If you’ve started working on an embedded software project, you’ve probably reached the point where you looked around for an update system, and found out that there isn’t a lot of great tooling out there. Our experience has been that people tend implement software updates on a case-by-case basis, leading to solutions that are specific to the target platform, proprietary, brittle, or insecure—​or sometimes all of the above. ATS Garage provides an open source solution that you can plug-and-play into your build process.

Let’s look at the parts of the system, and how they fit together.


The Yocto Project is an open source collaborative project that provides standardized high-quality infrastructure, tools, and methodology to help decrease the complexity and increase the portability of Linux implementations in the embedded industry. It enables its users to build custom operating systems using specific recipes for embedded devices. Most commercial embedded Linux distros already use and/or support Yocto, including Wind River and Enea. It’s backed by major hardware vendors like Intel, AMD, Freescale, Mentor, Texas Instruments, and many others. If you need a highly performant customized Linux for your embedded device, whether it’s IoT, automotive, or other kinds of mobility devices, the Yocto project is probably what you’re using.

HERE Technologies has created a meta-updater layer for Yocto, making it easy to get over-the-air update support into your devices. In many cases, it’s as simple as adding meta-updater and a board support integration layer to your project and re-running bitbake. The main feature of the meta-updater layer is OSTree.

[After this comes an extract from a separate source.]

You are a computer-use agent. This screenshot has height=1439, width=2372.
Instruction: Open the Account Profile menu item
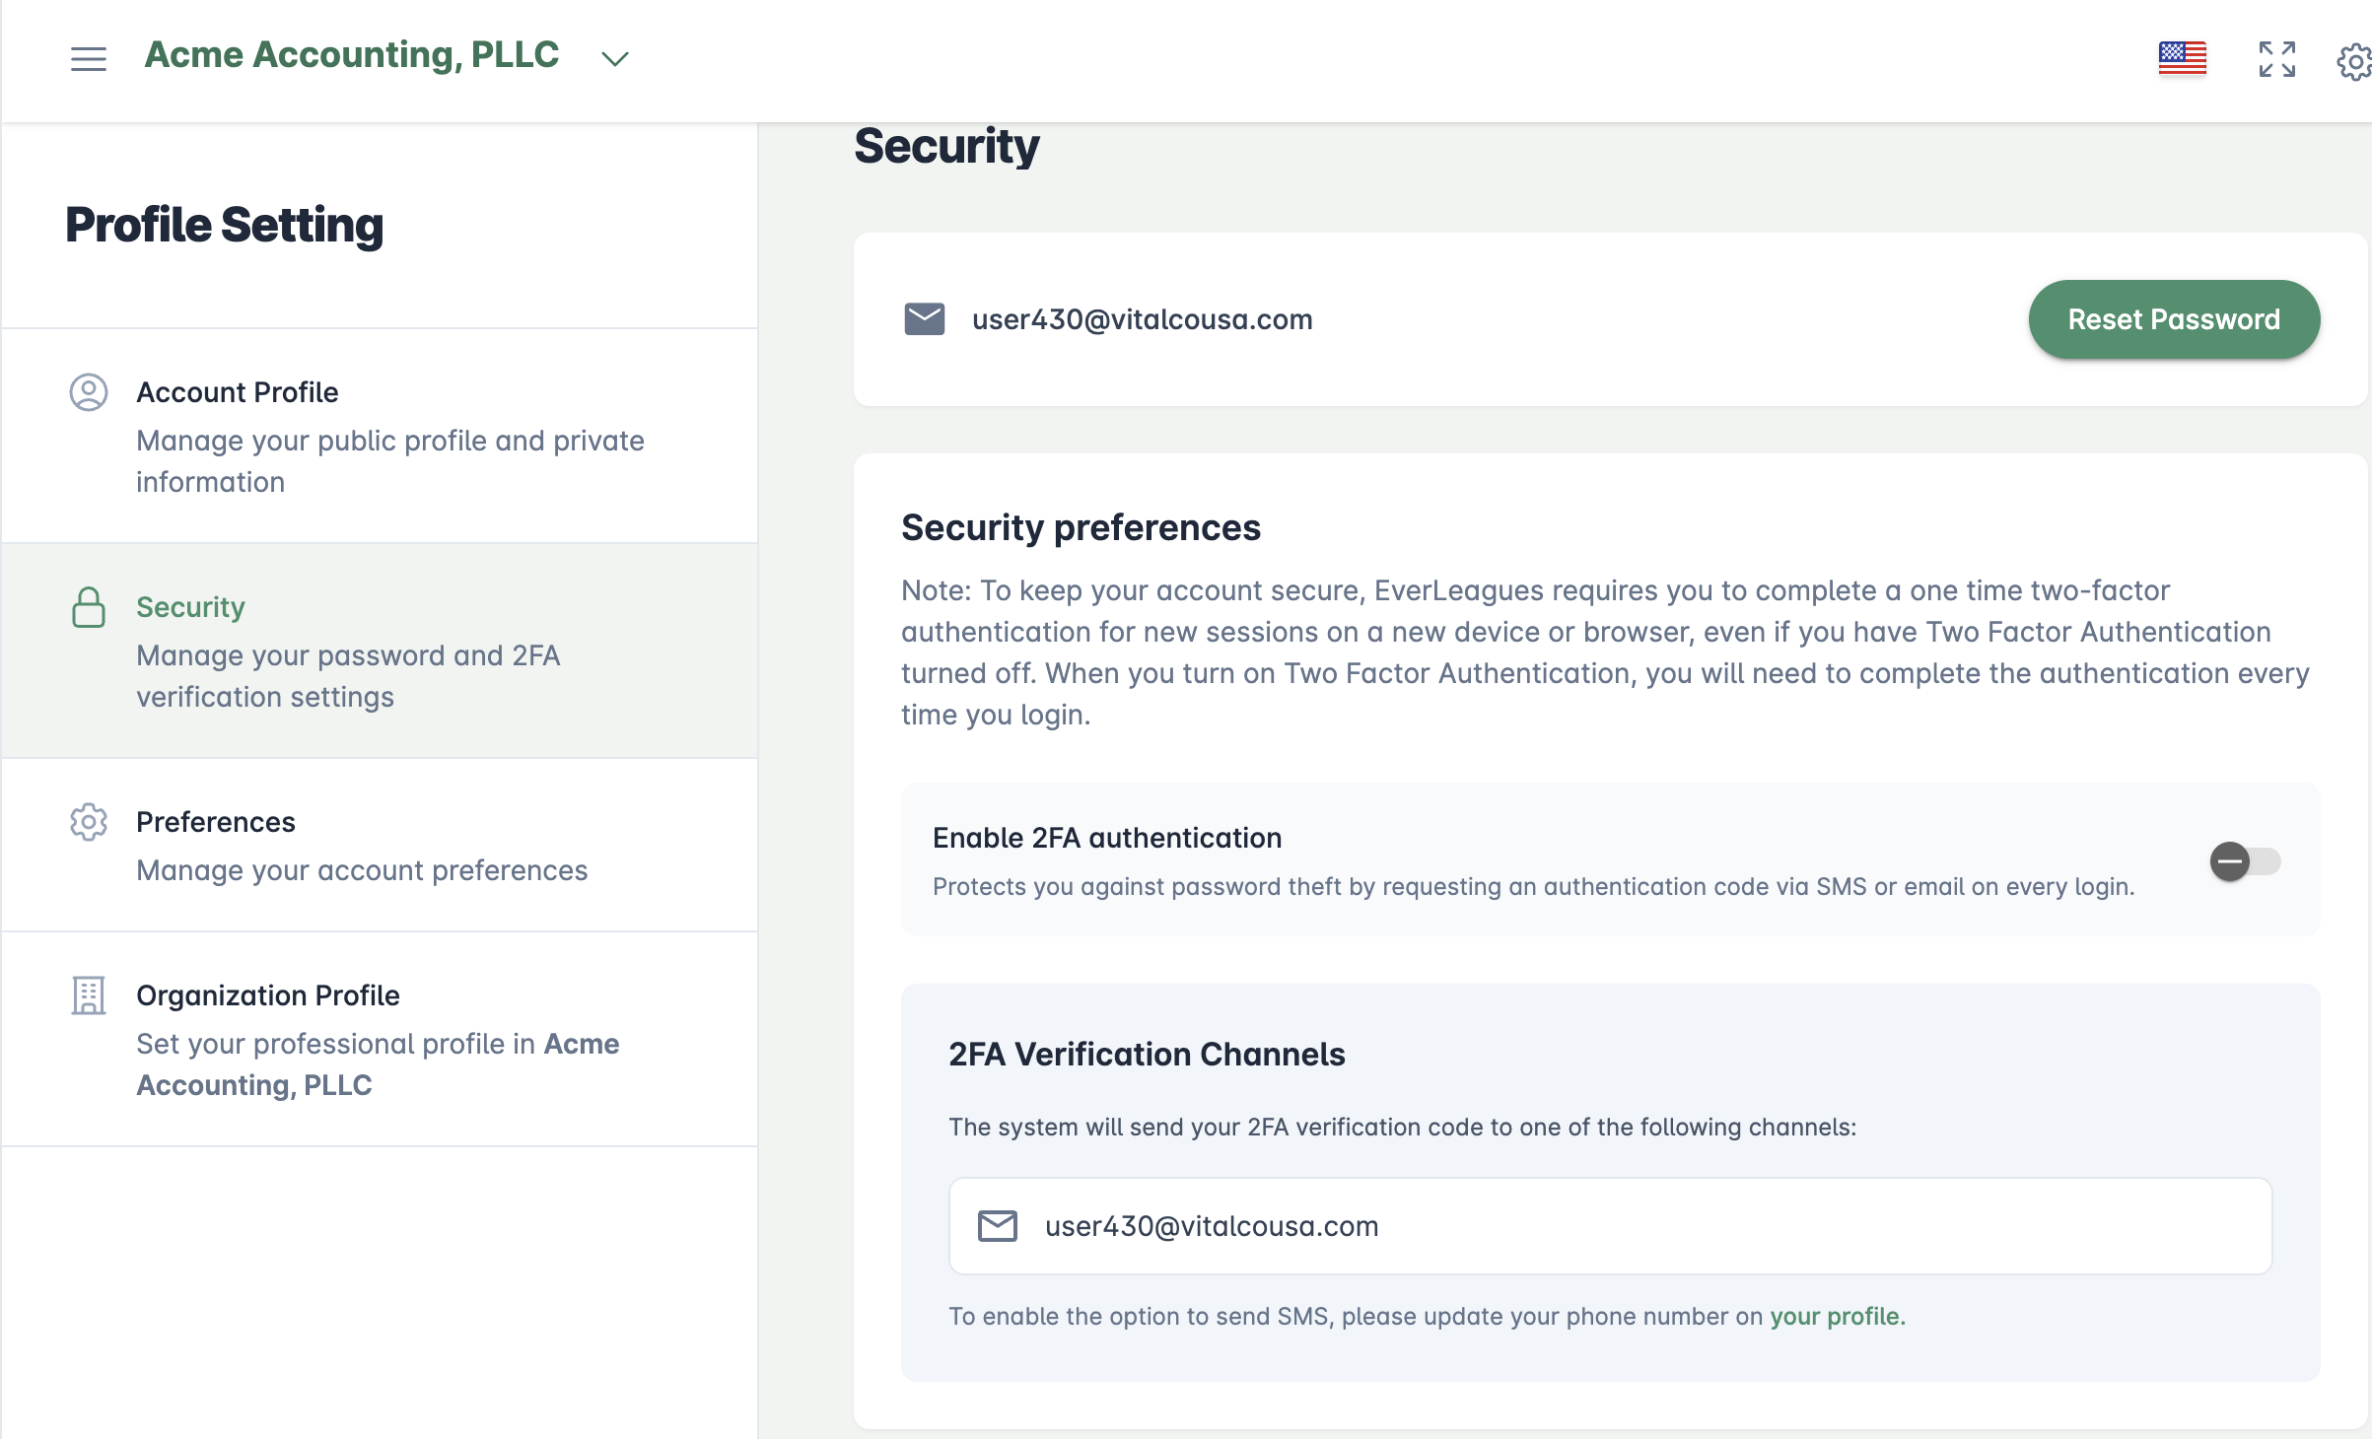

OSTree is an open-source tool that combines a "git-like" model for committing and downloading bootable filesystem trees, along with a layer for deploying them and managing the bootloader configuration. It is actively developed and support by Red Hat, and used in flatpak and Project Atomic.

For more on why OSTree is the best tool for the job of doing embedded device updates, take a look at Comparing full-filesystem update strategies.

Doing It Wrong™: Bad choices for embedded updates
  • Package managers

    Hey, every Linux distro does it this way—​why don’t I use it for my embedded system? The problem with this approach is that updates aren’t atomic, so it’s quite easy to get the system into a state that requires user intervention to fix, especially if it’s rebooted during an update. That might be fine on the desktop or on a server, but it doesn’t work for embedded devices.

  • "Update Mode" and similar designs

    Fortunately, we rarely see this design in the wild anymore. When we do, it’s typically a legacy of days when microcontroller flashing would be done in person, with a new image streamed over a serial interface to overwrite the old system. This is a very poor choice for embedded, because it’s extremely common for users to disconnect the device while the new image is being flashed, potentially bricking the device or requiring a more difficult intervention to fix. Lower-end home routers and DSL modems sometimes go this route; doing a quick Google search for "firmware update bricked router" should show why this is a bad idea.


Since OSTree is "git-like", you can probably imagine that you can have remote repositories. TreeHub is exactly that. It’s seamlessly integrated into the meta-updater layer and into the ATS Garage site itself. Your builds get automatically pushed to TreeHub as soon as you make them, and you can use ATS Garage to wirelessly update your devices—​one at a time, or in targeted campaigns. You can even set devices to automatically pull updates from TreeHub as soon as they’re pushed, and stop wasting time re-flashing the units on your test bench every time you build new code.